The role of adiponectin in T2D risk may differ by ancestry and/or ethnicity. Normal weight sub-Saharan African migrants have been found to have a disproportionately high prevalence of T2D compared with European-ancestry populations6. In rural Ghana, T2D in normal weight individuals accounted for 56% of all T2D cases5. A previous study reported lower adiponectin levels in normal weight African women compared with European-ancestry women, while adiponectin levels did not differ in overweight/obese women16. It is currently unclear how the relative roles of genetic versus non-genetic factors may explain these differences. In a study of African Americans, the proportion of European ancestry was directly associated with adiponectin in lay healthy individuals, but not in obese or insulin resistant individuals, suggesting an interaction between genetic and metabolic factors53.

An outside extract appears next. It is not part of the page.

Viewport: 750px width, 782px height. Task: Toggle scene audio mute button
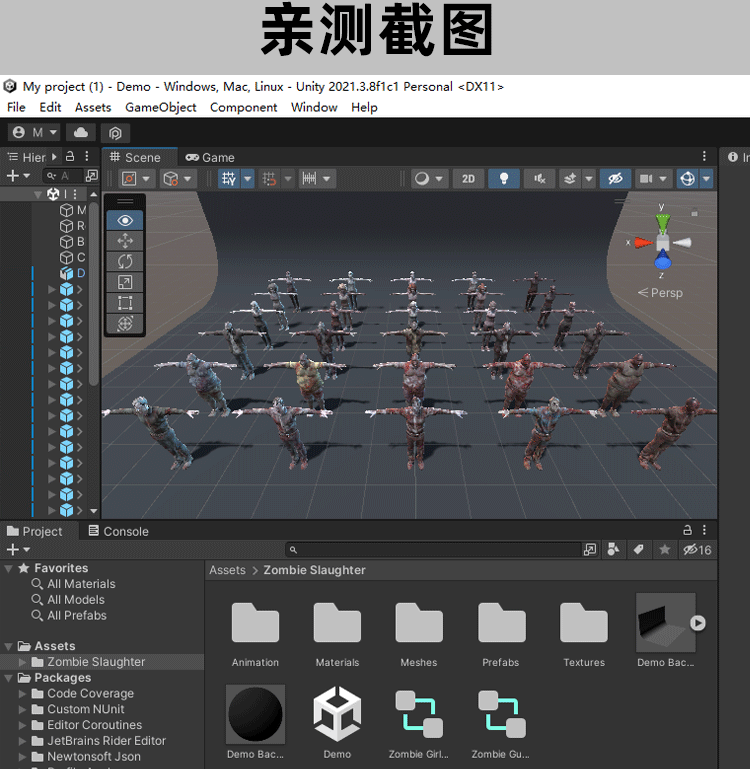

We found a differential effect of adiponectin on HDL between men and women with evidence for a causal effect on higher HDL levels only in men. Sex differences in the association between adiponectin and HDL have been reported previously. A recent prospective study in 1,110 Korean men and women aged 40 to 70 found an independent association between adiponectin levels and risk of incident metabolic syndrome in men but not in women54. HDL and blood pressure were the metabolic syndrome components that drove this association. There is strong sexual dysmorphia in adiponectin with on average higher circulating levels in women than in men28. While differences in hormonal regulation28 and visceral adipose tissue55 may explain part of this dysmorphia, other factors determining the sex difference remain to be elucidated.

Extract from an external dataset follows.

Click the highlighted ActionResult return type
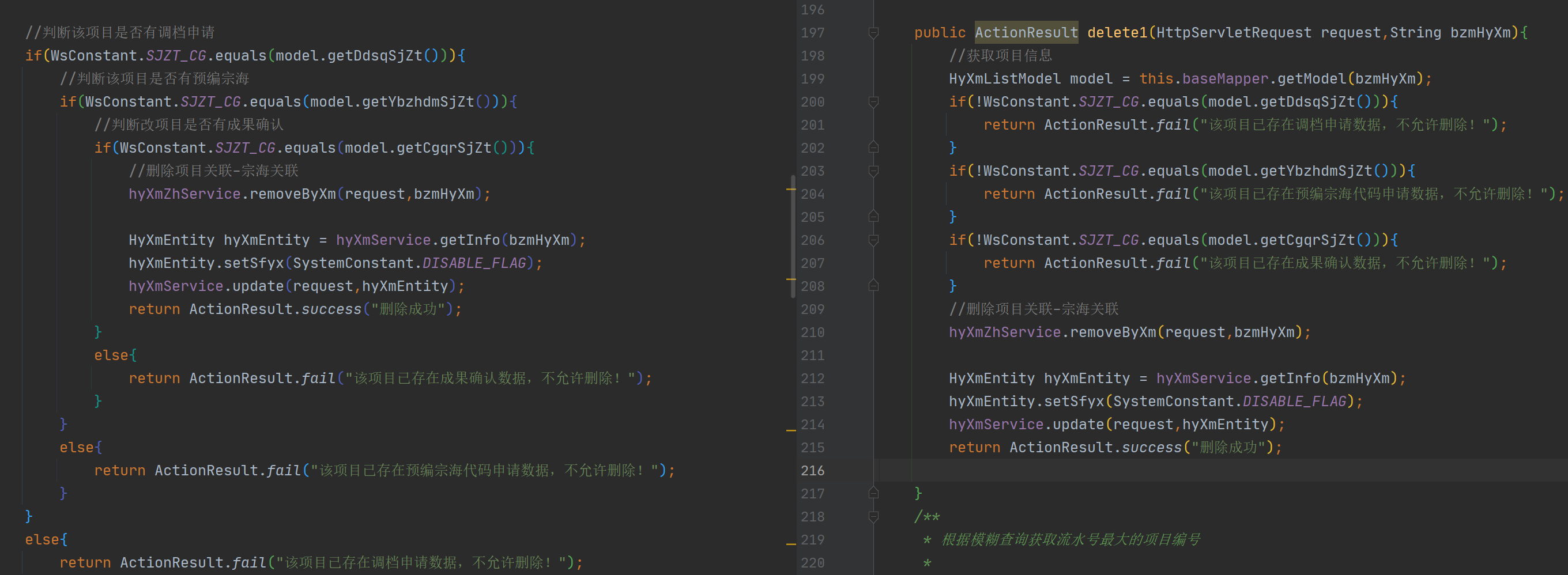 coord(1026,33)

A key strength of this study is that we used a PRS as an instrumental variable in the MR analyses. PRS have been shown to have advantages over using single SNPs or non-weighted multi-SNP instrumental variables25. Another strength is that LDL was directly assayed rather than estimated using the widely used Friedewald equation, which is less accurate. Thirdly, we validated our MR findings using another statistical method to confirm that our causal estimates are robust to the analytical approach used. Nevertheless, our study is not without limitations. Sub-Saharan Africans are greatly underrepresented in GWAS56 and thus no GWAS meta-analysis was available to use as base data for the PRS computation. Because of this, individual SNPs that compose the PRS were not genome-wide significantly associated with adiponectin in sub-Saharan Africans. This prevented us from running alternative MR methods that require individual SNP associations, such as MR Egger analyses. Nevertheless, our PRS was strongly associated with adiponectin in our study population and sensitivity analyses using the PRS rather than individual SNP associations generated similar findings to our main analyses. The lack of diversity in genomics studies has also hampered our ability to replicate our findings in another sub-Saharan African sample. There is a need for more sub-Saharan African cohorts that include genotyping data as well as measurement of adipocytokines. Lastly, we used total adiponectin in this study, while high-molecular weight adiponectin is the most biologically active form of adiponectin in terms of glucose homeostasis. Nevertheless, previous studies have shown similar associations with T2D incidence and metabolic parameters for total and high-molecular weight adiponectin57,58.

The findings of this MR analysis in sub-Saharan Africans support a causal effect of adiponectin concentration on LDL, on T2D in normal weight individuals, and on HDL in men. Our results do not provide evidence for a causal association with other cardiometabolic outcomes in sub-Saharan Africans. Differences between our findings and findings from previous MR, consisting largely of European-ancestry populations, could be due to ethnic differences in adiponectin biology or due to differences in metabolic health of the study populations. Large meta-analyses that include sub-Saharan Africans are needed to be able to better infer causality in relationships between adipocytokines and cardiometabolic outcomes in African-ancestry populations.